アセトニトリル(5mL)中、(4S)−7−(3−(トリフルオロメチル)フェニル)−2,3,4,5−テトラヒドロ−1,4−メタノピリド[2,3−b][1,4]ジアゼピン(110mg、0.361mmol)、(4−(オキサゾール−5−イル)ピリジン−2−イル)カルバミン酸フェニル(203mg、0.722mmol)および4−(ジメチルアミノ)ピリジン(53.0mg、0.434mmol)の溶液を60℃で一晩撹拌した。この混合物を分取HPLCにより精製し、(4S)−N−(4−(オキサゾール−5−イル)ピリジン−2−イル)−7−(3−(トリフルオロメチル)フェニル)−3,4−ジヒドロ−1,4−メタノピリド[2,3−b][1,4]ジアゼピン−5(2H)−カルボキサミド(24.3mg、0.0493mmol、収率14%)を得た。MS(ESI)C25H19F3N6O2の理論値:492.2;測定値:493.2[M+H]。

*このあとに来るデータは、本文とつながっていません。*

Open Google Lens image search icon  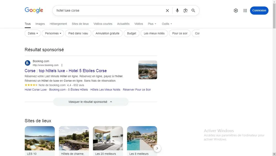coord(185,10)
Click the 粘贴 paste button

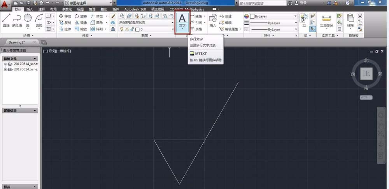tap(350, 20)
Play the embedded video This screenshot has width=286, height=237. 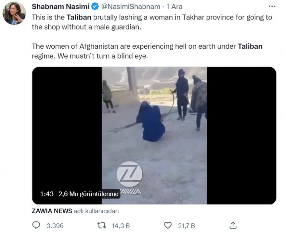click(x=154, y=136)
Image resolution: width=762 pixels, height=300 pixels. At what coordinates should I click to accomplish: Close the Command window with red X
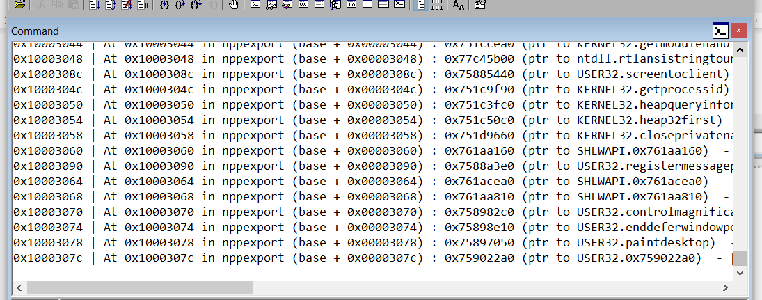pos(738,31)
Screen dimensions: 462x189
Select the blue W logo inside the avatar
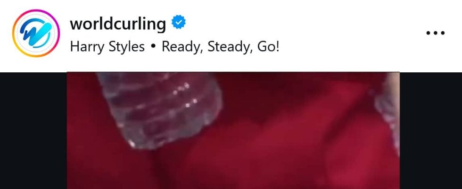36,33
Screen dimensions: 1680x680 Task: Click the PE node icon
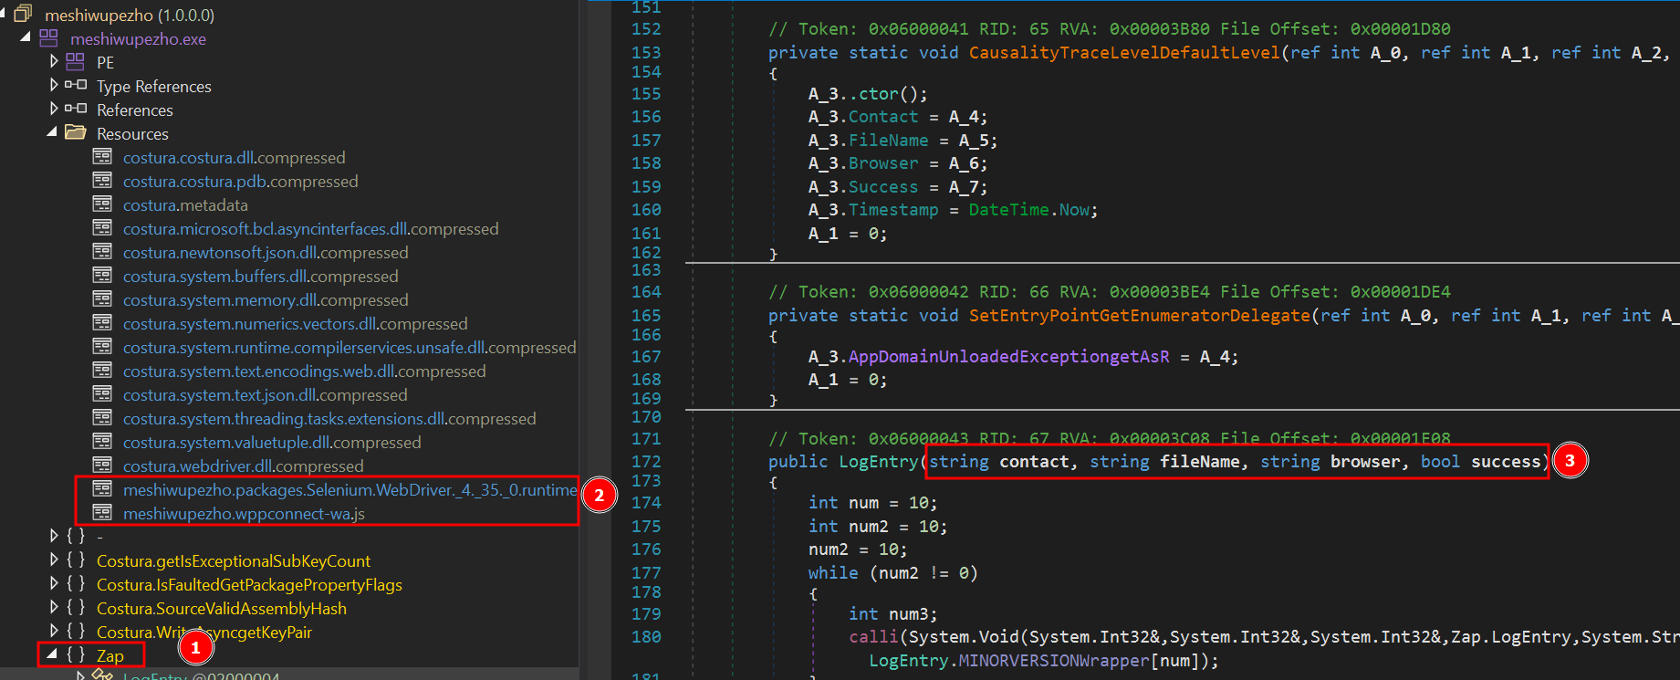tap(76, 62)
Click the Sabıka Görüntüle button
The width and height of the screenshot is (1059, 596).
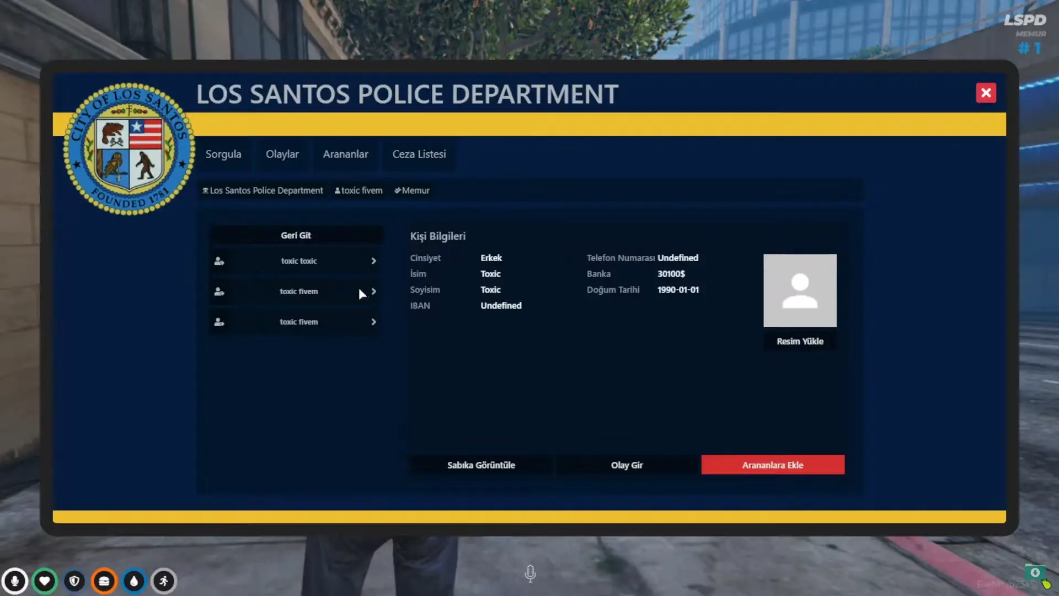[481, 465]
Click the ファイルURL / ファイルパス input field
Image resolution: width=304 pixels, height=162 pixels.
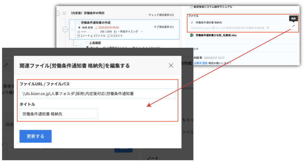coord(98,94)
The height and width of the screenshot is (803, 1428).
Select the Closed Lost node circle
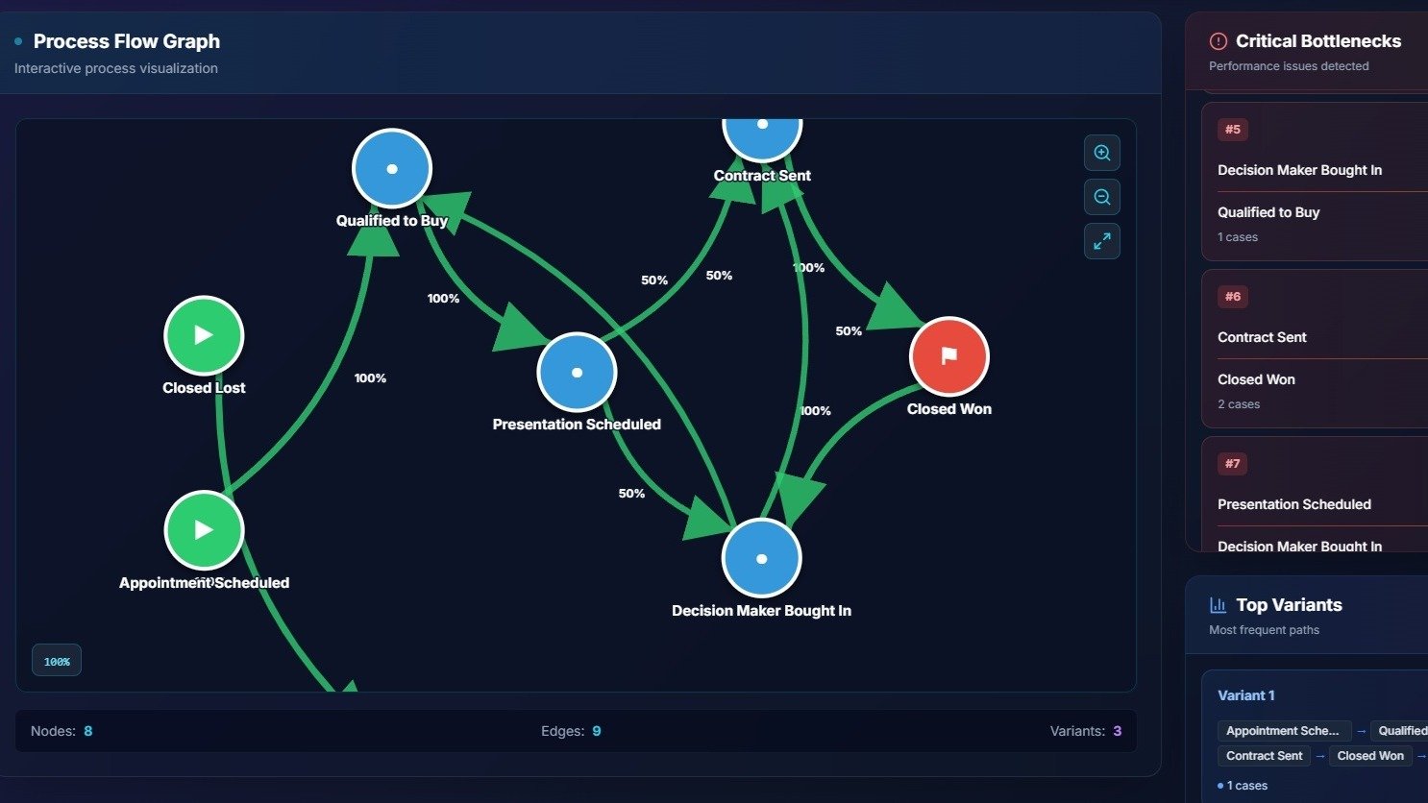pyautogui.click(x=204, y=335)
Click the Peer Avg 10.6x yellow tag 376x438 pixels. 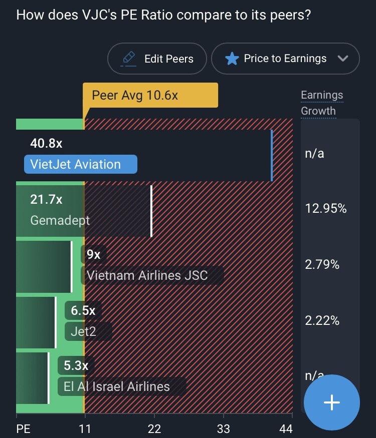150,95
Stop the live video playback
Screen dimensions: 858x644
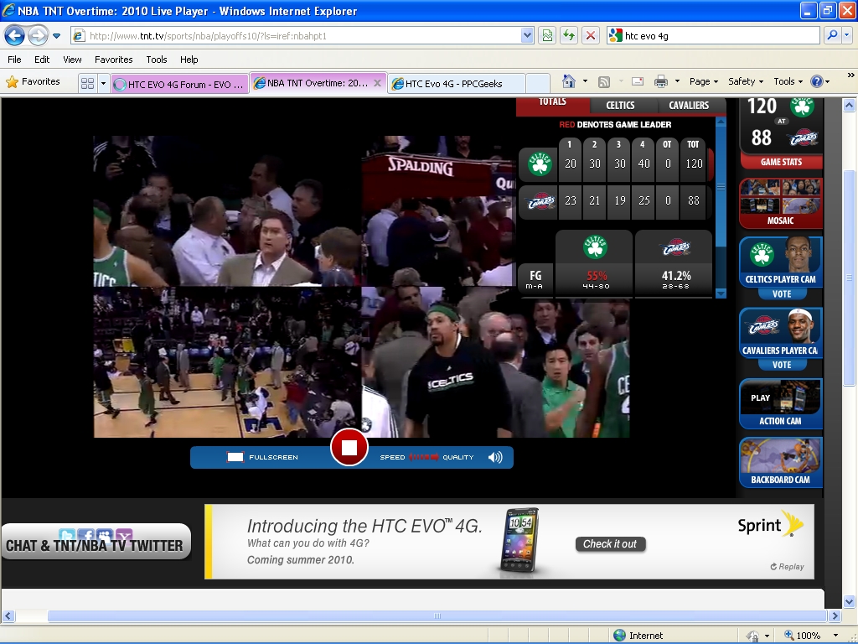349,448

実施例36: (4S)−N−(3,5−ビス(オキサゾール−5−イル)フェニル)−7−(3−(トリフルオロメチル)フェニル)−3,4−ジヒドロ−1,4−メタノピリド[2,3−b][1,4]ジアゼピン−5(2H)−カルボキサミドの合成:
工程1. (3,5−ビス(オキサゾール−5−イル)フェニル)カルバミン酸フェニルの合成:
ジクロロメタン(15mL)中、3,5−ビス(オキサゾール−5−イル)アニリン(100mg、0.44mmol)、クロロギ酸フェニル(76mg、0.48mmol)およびピリジン(0.20mL)の混合物を室温で2時間撹拌した。溶媒を真空下で除去し、残った材料を分取TLC(1:1石油エーテル:酢酸エチル)により精製し、(3,5−ビス(オキサゾール−5−イル)フェニル)カルバミン酸フェニル(140mg、0.40mmol、収率92%)を得た。MS(ESI)C19H13N3O4の理論値:347.1。

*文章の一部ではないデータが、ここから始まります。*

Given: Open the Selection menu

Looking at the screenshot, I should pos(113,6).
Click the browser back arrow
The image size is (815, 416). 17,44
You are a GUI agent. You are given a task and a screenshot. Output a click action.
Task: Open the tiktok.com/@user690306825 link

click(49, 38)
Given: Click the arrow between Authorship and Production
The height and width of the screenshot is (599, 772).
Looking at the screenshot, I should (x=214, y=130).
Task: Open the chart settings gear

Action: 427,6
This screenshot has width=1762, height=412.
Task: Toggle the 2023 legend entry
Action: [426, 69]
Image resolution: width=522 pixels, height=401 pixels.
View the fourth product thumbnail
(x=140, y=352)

工程2. (4S)−N−(3,5−ビス(オキサゾール−5−イル)フェニル)−7−(3−(トリフルオロメチル)フェニル)−3,4−ジヒドロ−1,4−メタノピリド[2,3−b][1,4]ジアゼピン−5(2H)−カルボキサミドの合成:
アセトニトリル(2mL)中、(4S)−7−(3−(トリフルオロメチル)フェニル)−2,3,4,5−テトラヒドロ−1,4−メタノピリド[2,3−b][1,4]ジアゼピン(70mg、0.23mmol)、(3,5−ビス(オキサゾール−5−イル)フェニル)カルバミン酸フェニル(140mg、0.40mmol)およびDMAP(56mg、0.46mmol)の混合物を一晩還流させた。溶媒を真空下で除去し、残った残渣を分取TLC(10:1ジクロロメタン:メタノール)により精製し、(4S)−N−(3,5−ビス(オキサゾール−5−イル)フェニル)−7−(3−(トリフルオロメチル)フェニル)−3,4−ジヒドロ−1,4−メタノピリド[2,3−b][1,4]ジアゼピン−5(2H)−カルボキサミド(13.7mg、0.0245mmol、収率11%)を得た。MS(ESI)C29H21F3N6O3の理論値:558.2;測定値:559.0。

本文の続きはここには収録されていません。